Please retype each of the following items exactly, keeping every line unchanged and in the same order.

>>>>>

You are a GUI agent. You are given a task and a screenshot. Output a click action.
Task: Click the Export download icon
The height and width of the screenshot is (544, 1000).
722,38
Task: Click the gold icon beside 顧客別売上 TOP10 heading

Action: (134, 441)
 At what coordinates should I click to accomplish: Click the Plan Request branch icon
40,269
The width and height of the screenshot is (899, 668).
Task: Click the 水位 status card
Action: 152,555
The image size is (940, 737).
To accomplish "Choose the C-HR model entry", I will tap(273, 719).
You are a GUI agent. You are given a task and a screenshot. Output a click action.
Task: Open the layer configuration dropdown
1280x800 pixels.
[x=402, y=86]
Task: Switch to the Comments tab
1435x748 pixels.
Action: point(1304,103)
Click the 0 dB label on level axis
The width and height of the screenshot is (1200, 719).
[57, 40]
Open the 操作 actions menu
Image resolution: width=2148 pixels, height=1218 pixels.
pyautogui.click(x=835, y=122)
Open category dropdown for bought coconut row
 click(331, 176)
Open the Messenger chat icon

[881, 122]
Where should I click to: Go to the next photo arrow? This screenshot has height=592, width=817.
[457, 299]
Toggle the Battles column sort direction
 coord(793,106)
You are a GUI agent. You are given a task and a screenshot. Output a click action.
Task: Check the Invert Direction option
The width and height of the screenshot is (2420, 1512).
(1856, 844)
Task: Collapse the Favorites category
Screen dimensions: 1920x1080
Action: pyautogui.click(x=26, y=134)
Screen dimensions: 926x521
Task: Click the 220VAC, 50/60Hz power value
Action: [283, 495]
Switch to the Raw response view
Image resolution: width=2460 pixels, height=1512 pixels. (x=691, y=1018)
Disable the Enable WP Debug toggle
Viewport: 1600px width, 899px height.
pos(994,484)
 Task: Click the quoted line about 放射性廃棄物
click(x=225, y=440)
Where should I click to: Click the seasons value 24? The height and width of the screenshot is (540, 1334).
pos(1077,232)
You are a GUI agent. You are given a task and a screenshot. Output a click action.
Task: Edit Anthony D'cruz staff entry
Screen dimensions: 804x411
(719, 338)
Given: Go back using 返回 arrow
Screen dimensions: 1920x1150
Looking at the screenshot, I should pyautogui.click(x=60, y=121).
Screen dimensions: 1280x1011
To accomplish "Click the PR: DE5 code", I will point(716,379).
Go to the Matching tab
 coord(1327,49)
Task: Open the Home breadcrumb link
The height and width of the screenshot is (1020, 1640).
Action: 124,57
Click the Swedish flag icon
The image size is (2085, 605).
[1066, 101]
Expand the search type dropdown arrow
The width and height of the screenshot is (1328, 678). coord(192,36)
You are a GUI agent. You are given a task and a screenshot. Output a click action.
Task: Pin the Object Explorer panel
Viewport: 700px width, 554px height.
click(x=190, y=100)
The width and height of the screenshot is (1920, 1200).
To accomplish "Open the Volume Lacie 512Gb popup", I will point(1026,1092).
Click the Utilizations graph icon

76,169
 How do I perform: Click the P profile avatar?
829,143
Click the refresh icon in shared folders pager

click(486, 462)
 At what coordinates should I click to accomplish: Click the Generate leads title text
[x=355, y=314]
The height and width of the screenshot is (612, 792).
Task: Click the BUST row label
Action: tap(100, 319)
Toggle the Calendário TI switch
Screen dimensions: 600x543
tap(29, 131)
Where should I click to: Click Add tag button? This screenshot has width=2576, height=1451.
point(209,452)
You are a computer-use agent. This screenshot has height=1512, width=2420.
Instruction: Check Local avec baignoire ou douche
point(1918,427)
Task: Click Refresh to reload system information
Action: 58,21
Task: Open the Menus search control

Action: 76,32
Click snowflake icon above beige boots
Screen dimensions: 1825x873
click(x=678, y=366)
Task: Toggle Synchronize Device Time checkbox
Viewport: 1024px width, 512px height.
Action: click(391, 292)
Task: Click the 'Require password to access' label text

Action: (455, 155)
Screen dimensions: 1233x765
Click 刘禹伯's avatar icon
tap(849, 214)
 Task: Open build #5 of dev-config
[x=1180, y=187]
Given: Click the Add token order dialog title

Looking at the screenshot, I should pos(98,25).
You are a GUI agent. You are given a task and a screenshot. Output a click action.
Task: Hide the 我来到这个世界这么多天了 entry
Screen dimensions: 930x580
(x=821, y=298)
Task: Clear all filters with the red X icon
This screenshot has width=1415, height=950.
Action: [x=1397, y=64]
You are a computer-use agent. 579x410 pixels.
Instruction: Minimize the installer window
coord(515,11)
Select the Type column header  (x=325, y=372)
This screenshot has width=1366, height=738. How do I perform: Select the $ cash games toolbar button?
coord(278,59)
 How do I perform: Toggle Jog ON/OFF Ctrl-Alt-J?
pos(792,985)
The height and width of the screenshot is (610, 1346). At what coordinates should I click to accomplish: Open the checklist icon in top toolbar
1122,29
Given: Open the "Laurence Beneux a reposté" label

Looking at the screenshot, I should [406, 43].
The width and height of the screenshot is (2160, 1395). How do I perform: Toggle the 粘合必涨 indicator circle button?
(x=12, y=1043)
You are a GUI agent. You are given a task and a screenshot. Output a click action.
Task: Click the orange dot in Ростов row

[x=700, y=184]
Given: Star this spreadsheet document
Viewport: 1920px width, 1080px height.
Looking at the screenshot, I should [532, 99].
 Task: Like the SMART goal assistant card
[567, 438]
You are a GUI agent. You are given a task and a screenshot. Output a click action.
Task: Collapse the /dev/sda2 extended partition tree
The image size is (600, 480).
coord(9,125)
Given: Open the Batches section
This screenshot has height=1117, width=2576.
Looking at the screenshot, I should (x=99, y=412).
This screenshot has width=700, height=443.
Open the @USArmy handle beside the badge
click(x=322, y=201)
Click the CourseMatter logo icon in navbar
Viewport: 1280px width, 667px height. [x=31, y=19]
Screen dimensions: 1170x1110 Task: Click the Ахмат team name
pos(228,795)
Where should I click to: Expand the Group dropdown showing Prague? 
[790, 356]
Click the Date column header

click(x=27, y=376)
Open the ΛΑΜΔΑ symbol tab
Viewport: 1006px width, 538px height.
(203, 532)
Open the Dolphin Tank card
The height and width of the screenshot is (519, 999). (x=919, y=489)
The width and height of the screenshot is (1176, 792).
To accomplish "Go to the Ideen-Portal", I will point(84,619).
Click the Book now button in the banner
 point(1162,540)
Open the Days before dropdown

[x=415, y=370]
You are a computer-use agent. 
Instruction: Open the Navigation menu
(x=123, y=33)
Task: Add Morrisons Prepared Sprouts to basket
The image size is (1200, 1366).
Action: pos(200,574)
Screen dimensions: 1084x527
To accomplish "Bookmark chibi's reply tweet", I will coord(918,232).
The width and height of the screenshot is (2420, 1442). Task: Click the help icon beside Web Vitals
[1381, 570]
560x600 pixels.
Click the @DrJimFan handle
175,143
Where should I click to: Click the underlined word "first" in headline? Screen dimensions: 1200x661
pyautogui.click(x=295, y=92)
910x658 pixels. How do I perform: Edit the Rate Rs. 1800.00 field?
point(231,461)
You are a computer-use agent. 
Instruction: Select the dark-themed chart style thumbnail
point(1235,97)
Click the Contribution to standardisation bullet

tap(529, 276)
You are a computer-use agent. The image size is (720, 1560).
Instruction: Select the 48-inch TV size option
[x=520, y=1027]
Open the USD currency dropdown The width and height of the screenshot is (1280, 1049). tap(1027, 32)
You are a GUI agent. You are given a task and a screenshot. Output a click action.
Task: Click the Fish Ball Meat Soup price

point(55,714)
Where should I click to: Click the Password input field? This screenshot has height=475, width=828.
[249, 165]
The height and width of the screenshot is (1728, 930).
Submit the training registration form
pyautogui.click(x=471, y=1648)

<<<<<

Written solution:
You are a GUI agent. You are given a task and a screenshot. Output a click action.
Task: Click the Export download icon
The height and width of the screenshot is (544, 1000).
722,38
Task: Click the gold icon beside 顧客別売上 TOP10 heading

Action: (134, 441)
 At what coordinates should I click to accomplish: Click the Plan Request branch icon
40,269
The width and height of the screenshot is (899, 668).
Task: Click the 水位 status card
Action: 152,555
The image size is (940, 737).
To accomplish "Choose the C-HR model entry", I will tap(273, 719).
You are a GUI agent. You are given a task and a screenshot. Output a click action.
Task: Open the layer configuration dropdown
1280x800 pixels.
[x=402, y=86]
Task: Switch to the Comments tab
1435x748 pixels.
Action: point(1304,103)
Click the 0 dB label on level axis
The width and height of the screenshot is (1200, 719).
[57, 40]
Open the 操作 actions menu
Image resolution: width=2148 pixels, height=1218 pixels.
pyautogui.click(x=835, y=122)
Open category dropdown for bought coconut row
 click(331, 176)
Open the Messenger chat icon

[881, 122]
Where should I click to: Go to the next photo arrow? This screenshot has height=592, width=817.
[457, 299]
Toggle the Battles column sort direction
 coord(793,106)
You are a GUI agent. You are given a task and a screenshot. Output a click action.
Task: Check the Invert Direction option
The width and height of the screenshot is (2420, 1512).
(1856, 844)
Task: Collapse the Favorites category
Screen dimensions: 1920x1080
Action: pyautogui.click(x=26, y=134)
Screen dimensions: 926x521
Task: Click the 220VAC, 50/60Hz power value
Action: [283, 495]
Switch to the Raw response view
Image resolution: width=2460 pixels, height=1512 pixels. (x=691, y=1018)
Disable the Enable WP Debug toggle
Viewport: 1600px width, 899px height.
pos(994,484)
 Task: Click the quoted line about 放射性廃棄物
click(x=225, y=440)
Where should I click to: Click the seasons value 24? The height and width of the screenshot is (540, 1334).
pos(1077,232)
You are a GUI agent. You are given a task and a screenshot. Output a click action.
Task: Edit Anthony D'cruz staff entry
Screen dimensions: 804x411
(719, 338)
Given: Go back using 返回 arrow
Screen dimensions: 1920x1150
Looking at the screenshot, I should pyautogui.click(x=60, y=121).
Screen dimensions: 1280x1011
To accomplish "Click the PR: DE5 code", I will point(716,379).
Go to the Matching tab
 coord(1327,49)
Task: Open the Home breadcrumb link
The height and width of the screenshot is (1020, 1640).
Action: 124,57
Click the Swedish flag icon
The image size is (2085, 605).
[1066, 101]
Expand the search type dropdown arrow
The width and height of the screenshot is (1328, 678). coord(192,36)
You are a GUI agent. You are given a task and a screenshot. Output a click action.
Task: Pin the Object Explorer panel
Viewport: 700px width, 554px height.
click(x=190, y=100)
The width and height of the screenshot is (1920, 1200).
To accomplish "Open the Volume Lacie 512Gb popup", I will point(1026,1092).
Click the Utilizations graph icon

76,169
 How do I perform: Click the P profile avatar?
829,143
Click the refresh icon in shared folders pager

click(486, 462)
 At what coordinates should I click to accomplish: Click the Generate leads title text
[x=355, y=314]
The height and width of the screenshot is (612, 792).
Task: Click the BUST row label
Action: tap(100, 319)
Toggle the Calendário TI switch
Screen dimensions: 600x543
tap(29, 131)
Where should I click to: Click Add tag button? This screenshot has width=2576, height=1451.
point(209,452)
You are a computer-use agent. This screenshot has height=1512, width=2420.
Instruction: Check Local avec baignoire ou douche
point(1918,427)
Task: Click Refresh to reload system information
Action: 58,21
Task: Open the Menus search control

Action: 76,32
Click snowflake icon above beige boots
Screen dimensions: 1825x873
click(x=678, y=366)
Task: Toggle Synchronize Device Time checkbox
Viewport: 1024px width, 512px height.
Action: click(391, 292)
Task: Click the 'Require password to access' label text

Action: (455, 155)
Screen dimensions: 1233x765
Click 刘禹伯's avatar icon
tap(849, 214)
 Task: Open build #5 of dev-config
[x=1180, y=187]
Given: Click the Add token order dialog title

Looking at the screenshot, I should pos(98,25).
You are a GUI agent. You are given a task and a screenshot. Output a click action.
Task: Hide the 我来到这个世界这么多天了 entry
Screen dimensions: 930x580
(x=821, y=298)
Task: Clear all filters with the red X icon
This screenshot has width=1415, height=950.
Action: [x=1397, y=64]
You are a computer-use agent. 579x410 pixels.
Instruction: Minimize the installer window
coord(515,11)
Select the Type column header  (x=325, y=372)
This screenshot has width=1366, height=738. How do I perform: Select the $ cash games toolbar button?
coord(278,59)
 How do I perform: Toggle Jog ON/OFF Ctrl-Alt-J?
pos(792,985)
The height and width of the screenshot is (610, 1346). At what coordinates should I click to accomplish: Open the checklist icon in top toolbar
1122,29
Given: Open the "Laurence Beneux a reposté" label

Looking at the screenshot, I should [406, 43].
The width and height of the screenshot is (2160, 1395). How do I perform: Toggle the 粘合必涨 indicator circle button?
(x=12, y=1043)
You are a GUI agent. You are given a task and a screenshot. Output a click action.
Task: Click the orange dot in Ростов row

[x=700, y=184]
Given: Star this spreadsheet document
Viewport: 1920px width, 1080px height.
Looking at the screenshot, I should [532, 99].
 Task: Like the SMART goal assistant card
[567, 438]
You are a GUI agent. You are given a task and a screenshot. Output a click action.
Task: Collapse the /dev/sda2 extended partition tree
The image size is (600, 480).
coord(9,125)
Given: Open the Batches section
This screenshot has height=1117, width=2576.
Looking at the screenshot, I should (x=99, y=412).
This screenshot has width=700, height=443.
Open the @USArmy handle beside the badge
click(x=322, y=201)
Click the CourseMatter logo icon in navbar
Viewport: 1280px width, 667px height. [x=31, y=19]
Screen dimensions: 1170x1110 Task: Click the Ахмат team name
pos(228,795)
Where should I click to: Expand the Group dropdown showing Prague? 
[790, 356]
Click the Date column header

click(x=27, y=376)
Open the ΛΑΜΔΑ symbol tab
Viewport: 1006px width, 538px height.
(203, 532)
Open the Dolphin Tank card
The height and width of the screenshot is (519, 999). (x=919, y=489)
The width and height of the screenshot is (1176, 792).
To accomplish "Go to the Ideen-Portal", I will point(84,619).
Click the Book now button in the banner
 point(1162,540)
Open the Days before dropdown

[x=415, y=370]
You are a computer-use agent. 
Instruction: Open the Navigation menu
(x=123, y=33)
Task: Add Morrisons Prepared Sprouts to basket
The image size is (1200, 1366).
Action: pos(200,574)
Screen dimensions: 1084x527
To accomplish "Bookmark chibi's reply tweet", I will coord(918,232).
The width and height of the screenshot is (2420, 1442). Task: Click the help icon beside Web Vitals
[1381, 570]
560x600 pixels.
Click the @DrJimFan handle
175,143
Where should I click to: Click the underlined word "first" in headline? Screen dimensions: 1200x661
pyautogui.click(x=295, y=92)
910x658 pixels. How do I perform: Edit the Rate Rs. 1800.00 field?
point(231,461)
You are a computer-use agent. 
Instruction: Select the dark-themed chart style thumbnail
point(1235,97)
Click the Contribution to standardisation bullet

tap(529, 276)
You are a computer-use agent. The image size is (720, 1560).
Instruction: Select the 48-inch TV size option
[x=520, y=1027]
Open the USD currency dropdown The width and height of the screenshot is (1280, 1049). tap(1027, 32)
You are a GUI agent. You are given a task and a screenshot. Output a click action.
Task: Click the Fish Ball Meat Soup price

point(55,714)
Where should I click to: Click the Password input field? This screenshot has height=475, width=828.
[249, 165]
The height and width of the screenshot is (1728, 930).
Submit the training registration form
pyautogui.click(x=471, y=1648)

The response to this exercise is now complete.